ナッジ理論とは?マーケティングに応用できる行動経済学

ナッジ理論とは?マーケティングに応用できる行動経済学

ナッジ(nudge)とは、1.軽く押す・突く、2.少しづつ動かす、3.(ある段階や標準に)近づく、4.優しく・丁寧に説得するなどの意味があり、人の行動を促すための働きかけというニュアンスを持っています。

ナッジ理論の人間の心理的特性に着目して行動変容を促すという考え方は、マーケティングにも親和性が高く実務の現場にも普及しています。

ナッジ理論をマーケティングに活用するための基本的な知識について解説します。

ナッジ理論とは

個人や組織、社会全体を望ましい方向に導くことを目的とし、規制や制度などの外部からの強制によらず、行動科学の知見を応用して自発的な行動を促すための環境設計や仕掛けづくりの枠組みを示したのがナッジ理論です。

行動経済学者リチャード・セイラー教授と法学者キャス・サスティーン教授の2008年の共著「Nudge:Improving Decisions About Health,Wealth, and Happiness(邦題:「実践行動経済学」)」によって提唱されたもので、セイラー教授は2017年のノーベル経済学賞を受賞しています。

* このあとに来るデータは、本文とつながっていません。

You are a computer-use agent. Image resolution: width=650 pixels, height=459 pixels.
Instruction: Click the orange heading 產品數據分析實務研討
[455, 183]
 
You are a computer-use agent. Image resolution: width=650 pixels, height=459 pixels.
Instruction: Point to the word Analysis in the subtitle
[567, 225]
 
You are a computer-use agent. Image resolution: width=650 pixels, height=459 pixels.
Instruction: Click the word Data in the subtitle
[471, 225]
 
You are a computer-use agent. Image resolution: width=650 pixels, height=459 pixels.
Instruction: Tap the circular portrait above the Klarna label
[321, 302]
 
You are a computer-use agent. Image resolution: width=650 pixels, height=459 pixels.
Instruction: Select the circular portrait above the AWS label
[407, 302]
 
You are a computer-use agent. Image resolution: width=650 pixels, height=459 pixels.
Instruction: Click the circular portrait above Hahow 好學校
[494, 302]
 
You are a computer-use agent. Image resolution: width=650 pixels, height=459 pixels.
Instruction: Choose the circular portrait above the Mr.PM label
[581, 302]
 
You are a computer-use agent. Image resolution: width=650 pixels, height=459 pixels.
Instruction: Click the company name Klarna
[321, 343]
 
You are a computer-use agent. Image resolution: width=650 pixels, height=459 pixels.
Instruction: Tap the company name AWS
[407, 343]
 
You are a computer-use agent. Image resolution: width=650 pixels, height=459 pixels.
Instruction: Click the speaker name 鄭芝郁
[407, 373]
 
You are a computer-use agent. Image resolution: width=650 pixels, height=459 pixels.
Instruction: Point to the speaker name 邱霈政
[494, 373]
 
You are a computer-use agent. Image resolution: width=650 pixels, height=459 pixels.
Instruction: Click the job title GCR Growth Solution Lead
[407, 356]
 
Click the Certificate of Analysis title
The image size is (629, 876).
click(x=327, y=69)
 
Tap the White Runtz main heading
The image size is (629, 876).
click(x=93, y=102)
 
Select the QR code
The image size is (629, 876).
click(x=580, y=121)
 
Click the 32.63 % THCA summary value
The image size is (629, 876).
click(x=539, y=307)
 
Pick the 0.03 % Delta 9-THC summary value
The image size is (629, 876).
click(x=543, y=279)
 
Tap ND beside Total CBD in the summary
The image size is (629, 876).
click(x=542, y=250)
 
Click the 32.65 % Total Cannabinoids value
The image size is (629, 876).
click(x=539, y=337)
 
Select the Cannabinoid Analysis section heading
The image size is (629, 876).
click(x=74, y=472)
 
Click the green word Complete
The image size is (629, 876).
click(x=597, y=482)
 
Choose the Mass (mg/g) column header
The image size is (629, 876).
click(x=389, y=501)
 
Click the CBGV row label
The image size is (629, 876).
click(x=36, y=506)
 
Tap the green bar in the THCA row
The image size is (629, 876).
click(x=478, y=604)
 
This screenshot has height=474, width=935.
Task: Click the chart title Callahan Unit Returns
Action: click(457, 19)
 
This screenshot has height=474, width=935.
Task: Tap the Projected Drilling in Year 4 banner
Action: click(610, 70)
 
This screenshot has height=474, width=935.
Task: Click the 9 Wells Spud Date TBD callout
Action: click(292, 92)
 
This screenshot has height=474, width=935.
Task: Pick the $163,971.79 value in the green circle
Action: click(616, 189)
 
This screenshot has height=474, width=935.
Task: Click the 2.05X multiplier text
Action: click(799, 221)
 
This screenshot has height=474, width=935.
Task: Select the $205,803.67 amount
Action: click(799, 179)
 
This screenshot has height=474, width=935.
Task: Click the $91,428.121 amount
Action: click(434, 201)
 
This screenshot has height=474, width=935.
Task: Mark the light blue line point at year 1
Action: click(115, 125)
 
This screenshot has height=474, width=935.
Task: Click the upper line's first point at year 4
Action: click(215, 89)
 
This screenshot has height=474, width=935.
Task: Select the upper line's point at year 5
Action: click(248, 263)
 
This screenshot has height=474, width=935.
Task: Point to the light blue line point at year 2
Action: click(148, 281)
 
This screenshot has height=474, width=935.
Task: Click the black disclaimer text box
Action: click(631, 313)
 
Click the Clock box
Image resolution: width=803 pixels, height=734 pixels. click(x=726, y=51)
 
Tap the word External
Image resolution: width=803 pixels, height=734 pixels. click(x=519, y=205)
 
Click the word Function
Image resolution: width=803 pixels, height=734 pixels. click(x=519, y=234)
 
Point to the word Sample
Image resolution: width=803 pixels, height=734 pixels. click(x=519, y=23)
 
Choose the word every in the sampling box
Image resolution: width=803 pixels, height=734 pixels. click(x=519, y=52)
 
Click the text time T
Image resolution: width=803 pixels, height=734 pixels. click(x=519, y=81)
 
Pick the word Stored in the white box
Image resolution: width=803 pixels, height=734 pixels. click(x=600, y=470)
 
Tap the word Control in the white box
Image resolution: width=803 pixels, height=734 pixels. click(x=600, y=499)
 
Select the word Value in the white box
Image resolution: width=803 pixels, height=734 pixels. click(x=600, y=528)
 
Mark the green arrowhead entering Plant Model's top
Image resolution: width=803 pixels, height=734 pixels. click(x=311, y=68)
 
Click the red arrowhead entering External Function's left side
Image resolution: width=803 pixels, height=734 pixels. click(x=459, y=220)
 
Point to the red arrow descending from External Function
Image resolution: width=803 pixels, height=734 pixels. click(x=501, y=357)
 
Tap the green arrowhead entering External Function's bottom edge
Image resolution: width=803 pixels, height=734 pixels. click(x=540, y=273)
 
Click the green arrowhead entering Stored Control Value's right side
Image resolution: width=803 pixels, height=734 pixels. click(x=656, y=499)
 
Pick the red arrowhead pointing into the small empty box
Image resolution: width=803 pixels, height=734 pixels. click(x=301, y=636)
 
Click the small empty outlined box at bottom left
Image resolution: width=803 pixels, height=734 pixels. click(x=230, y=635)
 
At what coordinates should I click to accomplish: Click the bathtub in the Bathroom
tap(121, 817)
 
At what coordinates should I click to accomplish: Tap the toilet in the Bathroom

理論の着想がまず取り入れられたのは政策分野であり、イギリス政府が税収の増加や経費削減のためにナッジ理論を活用し、大きな効果を挙げたことで理論の実用性が認められました。

イギリス以外にも、アメリカ、フランス、デンマークなどで、公的機関に位置づけられるナッジユニットが作られ、日本においても環境省が主体となる「日本版ナッジ・ユニット連絡会議(BEST)」、経済産業省の「METIナッジユニット」のほか、各自治体でナッジの活用が進んでいます。

ナッジ理論の定義

ナッジ理論の定義は、「どんな選択肢も閉ざさず、また人々の経済的インセンティブも大きく変えることなく、その行動を予測可能な方向に改める選択的アーキテクチャの全様相」とされています。

この定義の本質を理解するためには、リバタリアン・パターナリズムと選択アーキテクチャについて知ることがポイントです。

リバタリアン・パターナリズム

ナッジ理論ではリバタリアン・パターナリズムという考え方が主張されています。リバタリアンは自由放任主義、パターナリズムは権力や能力のある立場から弱い立場の人に利益を提供するために介入・干渉を行うという意味です。それぞれ相反する概念ですが、ナッジ理論が、その2つを両立させるものであることをあらわしています。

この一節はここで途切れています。